*Assigned task*.
In this exercise, every entry is to be copied exactly.

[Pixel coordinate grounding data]

----

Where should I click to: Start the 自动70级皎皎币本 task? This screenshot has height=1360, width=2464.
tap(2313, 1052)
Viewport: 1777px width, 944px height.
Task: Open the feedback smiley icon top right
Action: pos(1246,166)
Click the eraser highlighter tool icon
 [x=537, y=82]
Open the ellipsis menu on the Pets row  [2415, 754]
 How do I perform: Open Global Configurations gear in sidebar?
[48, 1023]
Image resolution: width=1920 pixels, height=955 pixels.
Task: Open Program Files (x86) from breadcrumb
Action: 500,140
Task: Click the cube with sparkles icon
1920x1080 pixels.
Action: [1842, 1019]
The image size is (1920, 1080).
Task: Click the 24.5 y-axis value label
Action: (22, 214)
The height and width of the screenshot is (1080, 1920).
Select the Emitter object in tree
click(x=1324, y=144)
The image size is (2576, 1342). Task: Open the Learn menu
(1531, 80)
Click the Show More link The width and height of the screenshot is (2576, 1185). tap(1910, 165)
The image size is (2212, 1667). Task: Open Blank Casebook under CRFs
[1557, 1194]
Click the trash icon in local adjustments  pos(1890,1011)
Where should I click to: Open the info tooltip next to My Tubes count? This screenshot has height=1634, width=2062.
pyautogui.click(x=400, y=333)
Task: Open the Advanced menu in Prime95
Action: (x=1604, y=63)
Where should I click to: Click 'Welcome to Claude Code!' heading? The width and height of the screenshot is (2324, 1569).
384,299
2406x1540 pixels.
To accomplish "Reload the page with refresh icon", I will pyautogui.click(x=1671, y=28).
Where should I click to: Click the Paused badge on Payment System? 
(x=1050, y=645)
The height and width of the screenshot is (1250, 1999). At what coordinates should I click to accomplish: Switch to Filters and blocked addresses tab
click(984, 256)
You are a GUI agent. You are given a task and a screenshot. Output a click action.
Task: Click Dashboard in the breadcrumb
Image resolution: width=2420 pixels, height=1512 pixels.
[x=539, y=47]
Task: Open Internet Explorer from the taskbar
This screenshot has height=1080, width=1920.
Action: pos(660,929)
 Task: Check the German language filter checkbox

----

*Output*.
Where should I click to: Start the 自动70级皎皎币本 task? This screenshot has height=1360, width=2464.
tap(2313, 1052)
Viewport: 1777px width, 944px height.
Task: Open the feedback smiley icon top right
Action: pos(1246,166)
Click the eraser highlighter tool icon
 [x=537, y=82]
Open the ellipsis menu on the Pets row  [2415, 754]
 How do I perform: Open Global Configurations gear in sidebar?
[48, 1023]
Image resolution: width=1920 pixels, height=955 pixels.
Task: Open Program Files (x86) from breadcrumb
Action: 500,140
Task: Click the cube with sparkles icon
1920x1080 pixels.
Action: [1842, 1019]
The image size is (1920, 1080).
Task: Click the 24.5 y-axis value label
Action: (22, 214)
The height and width of the screenshot is (1080, 1920).
Select the Emitter object in tree
click(x=1324, y=144)
The image size is (2576, 1342). Task: Open the Learn menu
(1531, 80)
Click the Show More link The width and height of the screenshot is (2576, 1185). tap(1910, 165)
The image size is (2212, 1667). Task: Open Blank Casebook under CRFs
[1557, 1194]
Click the trash icon in local adjustments  pos(1890,1011)
Where should I click to: Open the info tooltip next to My Tubes count? This screenshot has height=1634, width=2062.
pyautogui.click(x=400, y=333)
Task: Open the Advanced menu in Prime95
Action: (x=1604, y=63)
Where should I click to: Click 'Welcome to Claude Code!' heading? The width and height of the screenshot is (2324, 1569).
384,299
2406x1540 pixels.
To accomplish "Reload the page with refresh icon", I will pyautogui.click(x=1671, y=28).
Where should I click to: Click the Paused badge on Payment System? 
(x=1050, y=645)
The height and width of the screenshot is (1250, 1999). At what coordinates should I click to accomplish: Switch to Filters and blocked addresses tab
click(984, 256)
You are a GUI agent. You are given a task and a screenshot. Output a click action.
Task: Click Dashboard in the breadcrumb
Image resolution: width=2420 pixels, height=1512 pixels.
[x=539, y=47]
Task: Open Internet Explorer from the taskbar
This screenshot has height=1080, width=1920.
Action: pos(660,929)
 Task: Check the German language filter checkbox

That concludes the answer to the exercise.